Drip is Soundiron's expanded reimagining of JunoVHS's 2014 sample collections, repositioned as a comprehensive percussive toolkit for contemporary electronic music production. The library contains over 600 samples sourced from unconventional signal paths - antique radios, turntables, and analog equipment - then processed through modern effects chains to yield sounds that range from subtle and textural to aggressively distorted and metallic.
The instrument architecture reflects serious consideration for working producers. Sample management is RAM-efficient, with selective loading and unloading to accommodate large sessions. The interface provides granular sound design control including layer-specific parameters for attack, release, swell, and tightness, alongside pitch tuning, vibrato, and articulation selection. A secondary sub-synth module allows tonal reinforcement or harmonic augmentation of percussive sources.
The modulation system deserves particular attention.

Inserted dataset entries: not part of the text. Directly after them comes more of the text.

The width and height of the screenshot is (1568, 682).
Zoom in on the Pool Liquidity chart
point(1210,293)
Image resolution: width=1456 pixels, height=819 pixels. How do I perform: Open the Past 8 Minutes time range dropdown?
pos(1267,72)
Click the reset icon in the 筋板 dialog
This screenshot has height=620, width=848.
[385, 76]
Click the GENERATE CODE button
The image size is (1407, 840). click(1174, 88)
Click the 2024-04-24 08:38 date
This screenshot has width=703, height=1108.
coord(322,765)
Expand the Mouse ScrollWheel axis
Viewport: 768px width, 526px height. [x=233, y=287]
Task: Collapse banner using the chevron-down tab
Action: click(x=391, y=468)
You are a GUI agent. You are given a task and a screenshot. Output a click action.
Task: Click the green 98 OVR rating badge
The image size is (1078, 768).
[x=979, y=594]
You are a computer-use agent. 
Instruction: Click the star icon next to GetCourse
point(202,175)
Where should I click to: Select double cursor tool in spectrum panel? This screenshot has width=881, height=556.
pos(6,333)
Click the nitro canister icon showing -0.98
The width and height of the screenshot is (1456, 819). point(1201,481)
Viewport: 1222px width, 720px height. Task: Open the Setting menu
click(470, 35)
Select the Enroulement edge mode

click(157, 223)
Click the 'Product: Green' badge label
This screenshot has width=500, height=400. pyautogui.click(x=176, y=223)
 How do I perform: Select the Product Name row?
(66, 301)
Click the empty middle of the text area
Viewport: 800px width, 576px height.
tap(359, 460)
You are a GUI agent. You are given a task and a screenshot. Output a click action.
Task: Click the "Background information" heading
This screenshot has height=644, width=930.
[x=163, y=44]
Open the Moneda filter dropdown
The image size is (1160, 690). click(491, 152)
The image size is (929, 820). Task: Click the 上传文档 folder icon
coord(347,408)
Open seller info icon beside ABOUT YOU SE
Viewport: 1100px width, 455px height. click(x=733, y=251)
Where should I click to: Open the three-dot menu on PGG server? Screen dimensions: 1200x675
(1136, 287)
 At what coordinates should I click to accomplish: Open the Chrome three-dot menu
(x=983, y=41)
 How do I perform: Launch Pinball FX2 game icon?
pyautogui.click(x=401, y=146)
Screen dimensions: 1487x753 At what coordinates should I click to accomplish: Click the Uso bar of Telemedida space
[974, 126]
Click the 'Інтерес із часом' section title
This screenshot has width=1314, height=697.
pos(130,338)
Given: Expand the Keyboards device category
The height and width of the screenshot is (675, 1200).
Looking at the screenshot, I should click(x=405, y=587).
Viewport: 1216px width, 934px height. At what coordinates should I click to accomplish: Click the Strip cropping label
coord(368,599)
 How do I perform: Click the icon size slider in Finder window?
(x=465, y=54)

A flexible LFO with selectable waveforms, tempo sync, and assignable targets pairs with a 13-filter selection matrix that responds to velocity, mod wheel, expression, aftertouch, key position, and step sequencer input. This depth elevates Drip beyond a sample browser into a sound design instrument.
The 27-slot FX rack is the final distinguishing feature, offering modular routing of effects including phaser, flanger, delay, distortion, compressors, EQ, and amp simulation. Chain and sequence them freely without preset ordering constraints.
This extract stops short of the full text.